Longchamp’s creative director Sophie Delafontaine is fond of using decades as references. The French brand known for accessories has skewed hippie chic under her watch, and this season she takes her boho girl into the nineties and gives her a sporty redo.

“It’s about a women in between the seventies and the nineties,” she said at a preview before the show.

The collection opened with Kaia Gerber (yes, that Kaia) in a black nylon dress-shaped jacket styled over a crisp white shirt. She made a statement — a strong girl marching past the pool at Hearst Plaza at Lincoln Center as a powerful sun blasted the crowd.

Delafontaine has shown in New York the past few seasons, and she says she gets “great energy from it,” adding, “I wanted to show a color explosion in the middle of the city.”

In fact, the sun and artist Judy Chicago were big influences on Delafontaine’s work, and as the looks glided by, her color story emerged, with saturated pastels, the type you’d find in the eastern sky at sunrise, showing up on silky pleated dresses and ruffed peasant blouses that made the idea clear.

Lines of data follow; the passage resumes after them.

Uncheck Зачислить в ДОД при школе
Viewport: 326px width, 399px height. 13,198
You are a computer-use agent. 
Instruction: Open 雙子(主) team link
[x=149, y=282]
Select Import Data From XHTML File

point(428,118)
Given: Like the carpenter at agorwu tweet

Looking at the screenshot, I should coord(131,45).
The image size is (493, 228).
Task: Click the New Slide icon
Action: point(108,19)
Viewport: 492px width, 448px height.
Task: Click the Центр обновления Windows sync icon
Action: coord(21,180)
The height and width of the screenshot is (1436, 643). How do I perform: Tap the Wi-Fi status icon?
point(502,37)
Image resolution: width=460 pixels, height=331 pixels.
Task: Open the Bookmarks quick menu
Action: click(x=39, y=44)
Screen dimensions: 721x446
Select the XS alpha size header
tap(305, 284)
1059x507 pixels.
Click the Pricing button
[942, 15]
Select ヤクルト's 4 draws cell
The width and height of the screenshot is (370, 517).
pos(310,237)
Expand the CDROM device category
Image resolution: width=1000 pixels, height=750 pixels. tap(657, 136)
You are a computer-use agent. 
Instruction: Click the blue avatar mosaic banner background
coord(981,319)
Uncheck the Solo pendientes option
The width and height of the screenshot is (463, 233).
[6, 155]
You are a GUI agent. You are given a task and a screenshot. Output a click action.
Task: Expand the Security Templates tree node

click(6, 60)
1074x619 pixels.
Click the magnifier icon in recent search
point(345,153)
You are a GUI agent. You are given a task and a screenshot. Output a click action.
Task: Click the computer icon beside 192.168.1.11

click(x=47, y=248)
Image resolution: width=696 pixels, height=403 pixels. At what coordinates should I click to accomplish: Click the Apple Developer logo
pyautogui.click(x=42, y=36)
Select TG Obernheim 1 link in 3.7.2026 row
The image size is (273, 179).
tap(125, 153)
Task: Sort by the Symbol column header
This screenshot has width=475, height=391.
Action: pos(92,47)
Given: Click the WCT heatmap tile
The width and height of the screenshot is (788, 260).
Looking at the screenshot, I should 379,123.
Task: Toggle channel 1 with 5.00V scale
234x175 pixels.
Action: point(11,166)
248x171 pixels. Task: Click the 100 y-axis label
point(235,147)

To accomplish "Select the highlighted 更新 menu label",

There was a tension between hard and soft here that played out with her materials. Soft feminine silk dresses were paired with a wrestling shoe, as Delafontaine called it, but it looked more like a sock sneaker-boot hybrid. It was a pairing she used throughout, soft but strong. The fringe details from seasons past were long gone, making way for a new, cooler, sporty girlie girl with hints of hippie in a mix of short flirty dresses and even shorter high-waisted short shorts that read like a swimsuit bottoms. Sun-dial prints and rich embroidered suedes, both winks to the house’s long-standing equestrian heritage, appeared on many of the collection’s looks.

The Roseau bag, now a house staple at 20 years old, got a redo with geometric appliqués, and the iconic Pliage came in a super mini size, both of which paired well with her sporty boho city girl.